The whole point of this hypothetical universe is this: We predict things based on our previous experiences. In other words, the best way to predict stuff that comes from around here is to compare it with other stuff from around here. The term "around here" can be as localized as you like, depending on the application. i.e. you can make a dandy image compressor that doesn't handle text very well, and vice versa. Or, you can make more general algorithms that can handle both, like Deflate which is used in GZIP and PNG. This stuff we're comparing against is usually called history.

Global vs. Local history

Usually, we're concerned with transmitting data in some way. So, it's convenient to divide history into two components: Global history, which is known before any signal is transmitted, and Local history, which is the part of the signal that has already been transmitted (and decoded). The most local history is often called the context.

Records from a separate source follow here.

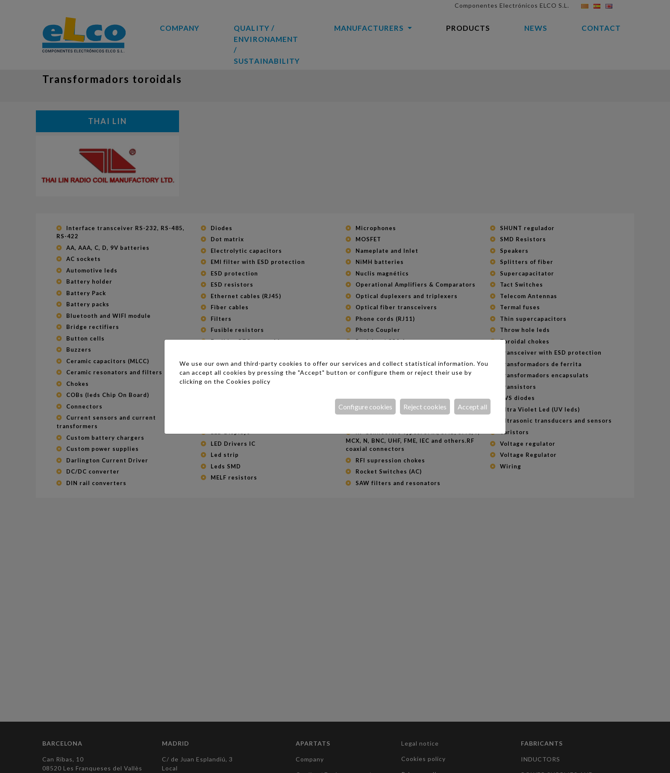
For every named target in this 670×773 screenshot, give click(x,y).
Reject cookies (425, 407)
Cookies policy (248, 381)
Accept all (472, 407)
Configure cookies (365, 407)
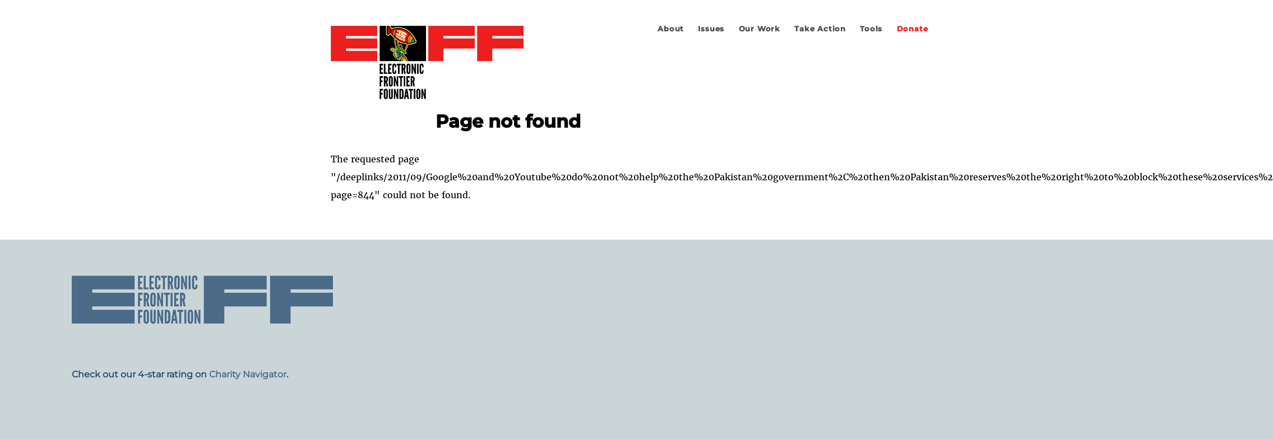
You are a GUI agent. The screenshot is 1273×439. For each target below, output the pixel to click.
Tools (871, 29)
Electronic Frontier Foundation (427, 63)
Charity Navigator (247, 374)
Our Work (759, 29)
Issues (711, 29)
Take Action (820, 29)
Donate (912, 29)
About (671, 29)
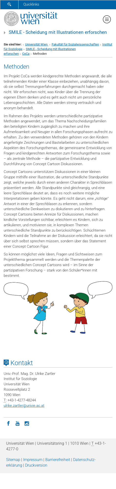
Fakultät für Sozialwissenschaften (75, 44)
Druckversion (36, 465)
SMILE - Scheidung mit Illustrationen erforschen (58, 32)
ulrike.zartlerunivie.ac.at (24, 405)
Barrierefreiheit (57, 459)
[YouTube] (17, 423)
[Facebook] (8, 423)
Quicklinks (31, 4)
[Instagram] (26, 423)
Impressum (32, 459)
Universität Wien (36, 44)
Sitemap (13, 459)
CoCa (25, 53)
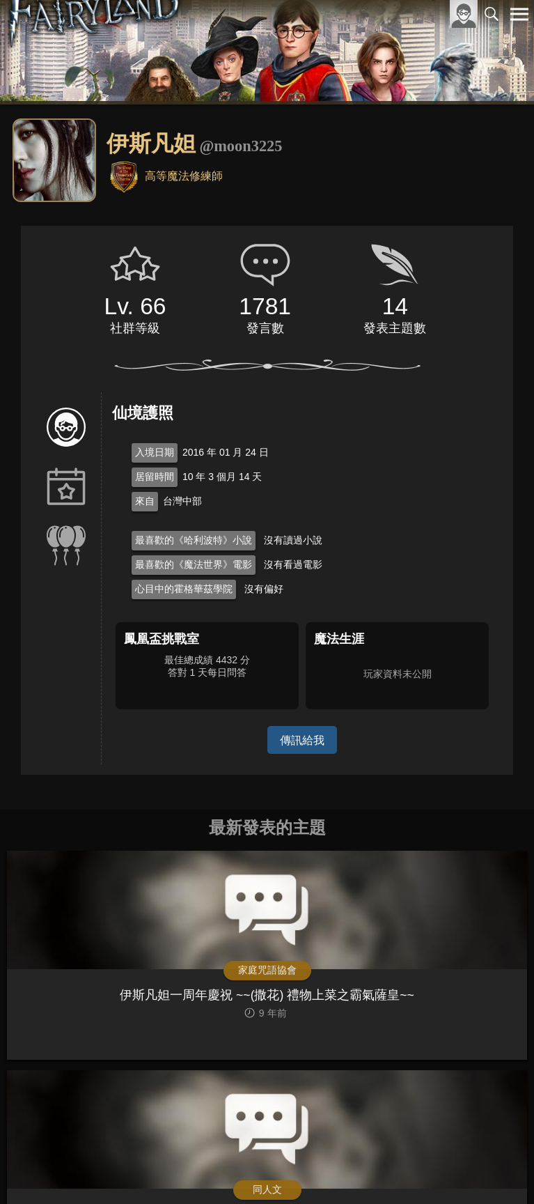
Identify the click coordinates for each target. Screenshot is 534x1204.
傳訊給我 (302, 740)
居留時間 (154, 476)
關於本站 (352, 1170)
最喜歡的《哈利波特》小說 (193, 540)
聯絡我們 (497, 1170)
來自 (145, 501)
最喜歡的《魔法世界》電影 (193, 564)
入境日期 (154, 452)
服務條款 (397, 1170)
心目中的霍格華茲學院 (184, 588)
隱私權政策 (447, 1170)
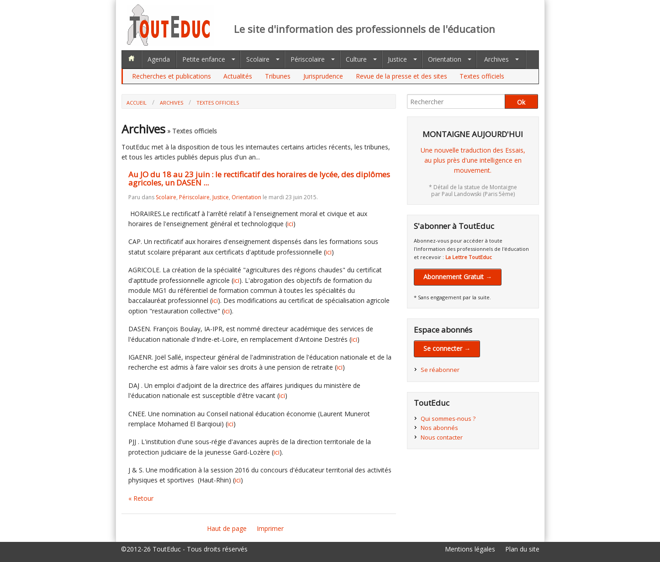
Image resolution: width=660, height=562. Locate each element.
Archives (496, 59)
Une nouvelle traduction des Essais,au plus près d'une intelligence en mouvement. (473, 160)
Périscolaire (307, 59)
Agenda (159, 59)
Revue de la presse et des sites (401, 76)
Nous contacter (442, 437)
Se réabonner (440, 370)
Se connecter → (446, 348)
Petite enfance (203, 59)
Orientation (444, 59)
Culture (356, 59)
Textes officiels (481, 76)
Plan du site (522, 549)
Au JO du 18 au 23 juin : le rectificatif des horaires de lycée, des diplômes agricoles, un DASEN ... (259, 178)
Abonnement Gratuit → (457, 276)
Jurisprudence (323, 76)
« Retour (140, 498)
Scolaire (257, 59)
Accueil (137, 102)
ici (290, 223)
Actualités (237, 76)
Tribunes (277, 76)
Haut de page (227, 528)
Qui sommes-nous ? (448, 418)
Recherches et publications (171, 76)
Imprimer (270, 528)
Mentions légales (470, 549)
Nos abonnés (439, 428)
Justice (397, 59)
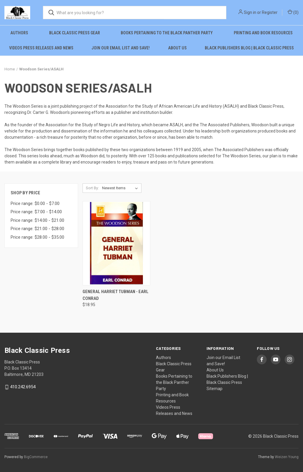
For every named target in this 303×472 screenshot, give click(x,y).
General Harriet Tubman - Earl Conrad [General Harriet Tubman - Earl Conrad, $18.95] (116, 295)
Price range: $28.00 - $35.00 (37, 237)
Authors (19, 32)
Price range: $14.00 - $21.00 (37, 220)
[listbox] (121, 188)
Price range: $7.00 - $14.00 (36, 211)
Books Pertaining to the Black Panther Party (167, 32)
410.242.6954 (23, 387)
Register (270, 12)
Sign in (250, 12)
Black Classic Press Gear (74, 32)
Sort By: (92, 188)
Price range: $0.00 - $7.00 (35, 203)
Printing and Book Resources (263, 32)
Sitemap (215, 388)
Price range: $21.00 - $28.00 (37, 228)
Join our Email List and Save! (120, 48)
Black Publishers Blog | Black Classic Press (249, 48)
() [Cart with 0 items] (293, 12)
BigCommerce (36, 457)
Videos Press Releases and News (41, 48)
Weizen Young (287, 457)
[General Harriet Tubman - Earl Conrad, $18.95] (116, 243)
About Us (177, 48)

It has been found that usually, in our world, the more local the history, the more useful it is for prediction. Specifically, comparisons with global history is usually only used to classify the information, and this is often performed by the user! This occurs any time you save a file using a different format, like GIF or JPEG or Zip or Mpeg3. This classification is used to choose a more specific algorithm, and the algorithm uses the local history to complete the prediction. This kind of heirarchy of classification / prediction is often useful for speeding up the prediction process, and in our happy world it hardly ever reduces the potential accuracy of the prediction.

However, there is the problem of overly simple classification, and misclassification. Here's an example: JPEG is an image format, and so is PNG. However, the classification of "image" is not detailed enough for choosing the appropriate format. Some images can be stored efficiently using JPEG, others more efficiently with PNG, and some images aren't stored very well using either format.

Summary

So, summing up, a good, fast way of predicting stuff is by using a heirarchy of classifications until we have a satisfyingly narrow classification. Then we pick a prediction algorithm specific to that classification. Then we do the actual predictions using the algorithm on the local history.

This is all nice, but we should remember that the classes we define, and the algorithms we create, are only models of our happy little local world, and are in no way universal, perfect, or ideal. This is the arbitrariness of prediction.